Development and release
The accompanying music video for "Mine" was directed by Swift and Roman White, who had directed Swift's previous music videos such as "You Belong with Me" and "Fifteen", and this making Swift's first time to be the director for her music video." White explained that the video features "a lot of time travel, which would explain how those two crazy kids end up with kids of their own in the end." He further added that "the song has a lot of dark elements, but it also has a lot of happy elements" and he praised Swift for her involvement with the production of the music video. Swift chose her friend Jaclyn Jarrett, the daughter of professional wrestler Jeff Jarrett, to play the younger version of herself in the video. Kyra Angle, the daughter of professional wrestler Kurt Angle, also made an appearance in the music video. The music video was shot in Kennebunkport, Maine, where several scenes took place in Ram Island Farm, Cape Elizabeth, and Christ Church on Dane Street. Christ Church served as the venue for the wedding scene. The video features Swift marrying a groom played by British actor Toby Hemingway, who was cast by Swift after watching Feast of Love. She was impressed with Hemingway and thought "it would be perfect to put him in the video." The video premiered on August 27, 2010, on CMT, in a live half-hour special event which included a behind-the-scenes look of the video. Swift returned to Kennebunkport, Maine to share the premiere with local residents, which attracted approximately 800 people, including former President George H. W. Bush, who brought his grandchildren to see Swift.

Synopsis
The video begins with Swift entering the coffee shop. As she sits down, she notices that couple, opposite where she is sitting, is arguing, reminding Swift about her parents arguing when she was very young.

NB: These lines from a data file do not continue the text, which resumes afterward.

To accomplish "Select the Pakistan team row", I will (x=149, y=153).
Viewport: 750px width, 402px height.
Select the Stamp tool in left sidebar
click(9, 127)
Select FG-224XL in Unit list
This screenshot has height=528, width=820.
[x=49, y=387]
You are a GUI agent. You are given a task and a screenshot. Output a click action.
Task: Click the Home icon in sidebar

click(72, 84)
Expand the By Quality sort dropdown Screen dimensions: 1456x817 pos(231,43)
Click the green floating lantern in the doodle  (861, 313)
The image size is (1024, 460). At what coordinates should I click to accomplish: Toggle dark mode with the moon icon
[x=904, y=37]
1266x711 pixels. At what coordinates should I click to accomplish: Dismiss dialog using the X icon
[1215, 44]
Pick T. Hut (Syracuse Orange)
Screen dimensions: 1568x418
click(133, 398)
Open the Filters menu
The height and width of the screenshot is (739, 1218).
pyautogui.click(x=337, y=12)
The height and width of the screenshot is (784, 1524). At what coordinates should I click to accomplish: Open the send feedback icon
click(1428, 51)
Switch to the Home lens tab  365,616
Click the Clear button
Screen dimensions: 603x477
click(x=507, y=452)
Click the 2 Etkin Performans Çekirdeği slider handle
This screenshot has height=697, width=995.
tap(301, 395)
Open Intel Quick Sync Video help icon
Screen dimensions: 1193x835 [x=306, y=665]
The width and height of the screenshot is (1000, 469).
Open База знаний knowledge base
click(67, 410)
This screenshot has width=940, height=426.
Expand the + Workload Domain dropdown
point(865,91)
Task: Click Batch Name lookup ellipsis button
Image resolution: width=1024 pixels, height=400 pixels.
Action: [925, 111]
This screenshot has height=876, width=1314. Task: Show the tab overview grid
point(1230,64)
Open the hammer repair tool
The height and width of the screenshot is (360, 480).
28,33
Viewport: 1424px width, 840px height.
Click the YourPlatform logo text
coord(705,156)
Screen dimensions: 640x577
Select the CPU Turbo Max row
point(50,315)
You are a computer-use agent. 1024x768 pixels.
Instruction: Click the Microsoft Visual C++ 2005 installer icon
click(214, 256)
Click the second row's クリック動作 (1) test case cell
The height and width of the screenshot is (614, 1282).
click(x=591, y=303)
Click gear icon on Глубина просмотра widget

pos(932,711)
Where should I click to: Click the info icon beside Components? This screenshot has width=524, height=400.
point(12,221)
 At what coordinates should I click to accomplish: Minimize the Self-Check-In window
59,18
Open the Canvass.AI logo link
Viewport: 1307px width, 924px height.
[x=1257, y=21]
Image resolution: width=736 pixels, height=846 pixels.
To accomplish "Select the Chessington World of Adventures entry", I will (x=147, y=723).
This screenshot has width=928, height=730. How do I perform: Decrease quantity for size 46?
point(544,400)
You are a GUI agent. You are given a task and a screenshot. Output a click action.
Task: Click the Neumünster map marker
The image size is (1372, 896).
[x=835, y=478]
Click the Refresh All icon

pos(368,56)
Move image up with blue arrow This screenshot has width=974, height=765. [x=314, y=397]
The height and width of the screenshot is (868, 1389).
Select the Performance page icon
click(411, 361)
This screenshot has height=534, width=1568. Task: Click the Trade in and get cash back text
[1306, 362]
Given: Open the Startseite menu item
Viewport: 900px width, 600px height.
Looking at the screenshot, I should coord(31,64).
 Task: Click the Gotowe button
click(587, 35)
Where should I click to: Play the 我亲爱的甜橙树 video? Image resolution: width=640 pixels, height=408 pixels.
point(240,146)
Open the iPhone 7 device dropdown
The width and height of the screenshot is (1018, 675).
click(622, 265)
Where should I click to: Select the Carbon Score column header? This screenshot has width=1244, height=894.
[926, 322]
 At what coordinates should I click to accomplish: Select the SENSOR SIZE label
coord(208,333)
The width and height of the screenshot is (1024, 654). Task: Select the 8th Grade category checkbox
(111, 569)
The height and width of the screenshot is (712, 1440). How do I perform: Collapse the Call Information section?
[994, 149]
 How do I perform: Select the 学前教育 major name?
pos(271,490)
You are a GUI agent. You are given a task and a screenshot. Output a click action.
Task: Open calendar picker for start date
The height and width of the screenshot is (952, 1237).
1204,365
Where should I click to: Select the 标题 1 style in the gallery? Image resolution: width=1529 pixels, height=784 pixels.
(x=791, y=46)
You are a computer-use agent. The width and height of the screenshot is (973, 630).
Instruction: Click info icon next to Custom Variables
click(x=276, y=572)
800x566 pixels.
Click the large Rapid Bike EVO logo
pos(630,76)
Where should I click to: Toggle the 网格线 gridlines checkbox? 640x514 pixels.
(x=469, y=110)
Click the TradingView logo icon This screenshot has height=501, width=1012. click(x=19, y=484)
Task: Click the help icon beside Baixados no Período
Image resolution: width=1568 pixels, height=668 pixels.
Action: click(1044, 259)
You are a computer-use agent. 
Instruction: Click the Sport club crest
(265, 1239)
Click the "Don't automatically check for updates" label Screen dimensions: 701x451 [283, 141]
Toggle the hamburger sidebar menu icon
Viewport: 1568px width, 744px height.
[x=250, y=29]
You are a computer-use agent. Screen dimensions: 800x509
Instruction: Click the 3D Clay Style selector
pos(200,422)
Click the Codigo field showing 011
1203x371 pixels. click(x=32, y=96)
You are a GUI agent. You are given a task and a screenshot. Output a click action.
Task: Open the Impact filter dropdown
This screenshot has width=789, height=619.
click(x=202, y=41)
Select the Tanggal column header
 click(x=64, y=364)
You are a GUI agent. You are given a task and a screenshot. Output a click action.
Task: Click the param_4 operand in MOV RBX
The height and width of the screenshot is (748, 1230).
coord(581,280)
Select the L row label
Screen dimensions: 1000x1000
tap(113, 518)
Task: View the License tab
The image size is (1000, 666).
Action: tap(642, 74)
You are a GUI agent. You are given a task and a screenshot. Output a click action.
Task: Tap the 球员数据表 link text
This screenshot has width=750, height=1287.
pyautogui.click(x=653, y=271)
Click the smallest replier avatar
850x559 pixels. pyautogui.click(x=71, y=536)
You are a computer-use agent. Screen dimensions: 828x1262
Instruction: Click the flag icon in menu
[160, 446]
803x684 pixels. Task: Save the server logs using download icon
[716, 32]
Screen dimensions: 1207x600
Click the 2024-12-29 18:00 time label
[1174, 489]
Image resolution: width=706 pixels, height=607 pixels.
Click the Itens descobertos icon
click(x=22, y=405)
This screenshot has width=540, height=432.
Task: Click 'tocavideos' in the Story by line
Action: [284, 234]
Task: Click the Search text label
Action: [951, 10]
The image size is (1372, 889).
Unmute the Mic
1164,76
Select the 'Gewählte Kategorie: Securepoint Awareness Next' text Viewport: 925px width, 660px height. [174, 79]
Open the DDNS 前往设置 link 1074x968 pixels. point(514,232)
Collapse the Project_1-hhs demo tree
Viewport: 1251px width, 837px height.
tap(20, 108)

A waiter (Toby Hemingway) comes by, just to take Swift's order, who looks up and she infatuates him, resulting in a romantic relationship between the two. They are seen moving in together and unpacking boxes. After some time of dating, Swift's lover proposes to her on a rowboat and she cheerfully accepts. Later, the two are seen arguing, resulting in Swift running away from the house, crying, just like she did when she was younger as she saw her parents arguing. He follows her, and the two reconcile the relationship. They get married and have two sons. In the end, time returns to when Swift was ordering her food at the coffee shop. Throughout the video, there are some scenes of Swift singing the verses of the song while walking barefoot on a green pasture amongst photos of her and her family. The photos are hanging on a white string in between two large trees. Swift is seen with her hair loose and wearing a white dress with a thin belt around the waist.

Reception
Tanner Stransky of Entertainment Weekly felt the video was "rather sweet" and "heartwarming" in a sense that the song "seems to have a happy ending." Leah Collins of the Dose.ca lamented the video for its typical fairytale element even though the plot ended with a blissful marriage. She concluded her review by writing, "Swift happens to include dirty diapers and recreating scenes from The Notebook." Tamar Anitai of MTV described the video as "a coming-of-age story" where Swift is depicted to endure "many adult life cycle events and major milestones." In a different perspective, James Montgomery of MTV compared the music video with Katy Perry's "Teenage Dream," writing that although both videos are "essentially about the same thing: the fantasies of young, thoroughly modern women," the fantasies are "about as different as the women presenting them." A reviewer from The Improper Bostonian also compared the music video with Perry's "Teenage Dream" and noticed that the two music videos presented two contrasting end points, writing "for Swift, it’s a marriage, a home and babies. For Perry, its independence and the ability to define your own life."

Live performances

On June 11, 2010, Swift performed the song for the first time at a small, intimate concert that aired as a part of CMA Music Festival: Country’s Night to Rock on ABC on September 1, 2010. She also performed "Mine" and "You Belong With Me" at the 2010 NFL Opening Kickoff event. On October 5, 2010, Swift performed the song live on the Italian X Factor. On October 9, 2010, she performed an acoustic version of "Mine" during Grand Ole Opry's 85th birthday celebration. She later performed the song as well as an acoustic cover of Coldplay's "Viva la Vida" in the BBC Radio 2 studio on October 21, 2010.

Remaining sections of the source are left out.